The problem:
In the text on file descriptor problems in Sun Directory Server, what number had the customer raised the allowed file descriptors to?

Provided text:
Troubleshooting file descriptor problems in Sun Directory Server
I have a customer that was encountering a problem where their test directory server (running Sun DS 5.2p4) was constantly running out of file descriptors. They had bumped the allowed number of file descriptors up to 4096, and that slowed the occurrence of the error, but the root cause had not been diagnosed yet. We first took a look using netstat and saw:
netstat -an | grep ^$THEIR_IP.389 | grep -c ESTAB
4012
So we have confirmed the problem is as stated. Often this problem is caused by applications that don’t use connection pools properly and open way too many connections.
Next we checked under cn=monitor to see which accounts were connected to the directory server:
/bin/ldapsearch -T -D cn=directory\ manager -h ldap -b cn=monitor -s base objectclass=* connection | awk -F: '{ print $7 }' | sort | uniq -c
2500 uid=application_xyz,ou=apps,dc=example,dc=com
1200 uid=application_foo,ou=apps,dc=example,dc=com
220 uid=application_shizzle,ou=apps,dc=example,dc=com
…
So it looks like applications xyz and foo are the primary culprits.

Dataset:
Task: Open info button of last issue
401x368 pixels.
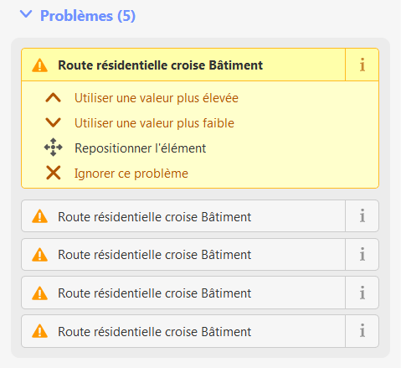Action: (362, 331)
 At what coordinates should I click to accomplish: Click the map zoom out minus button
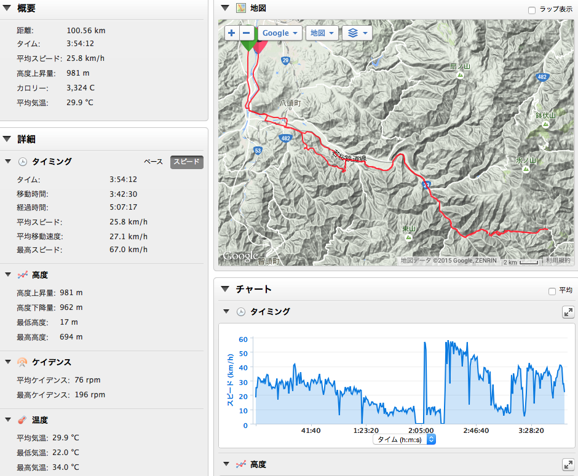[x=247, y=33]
==
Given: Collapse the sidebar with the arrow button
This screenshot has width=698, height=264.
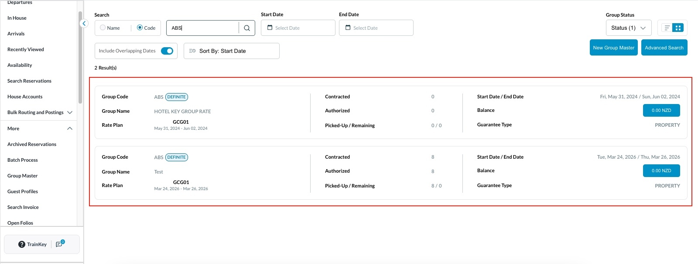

Output below:
4096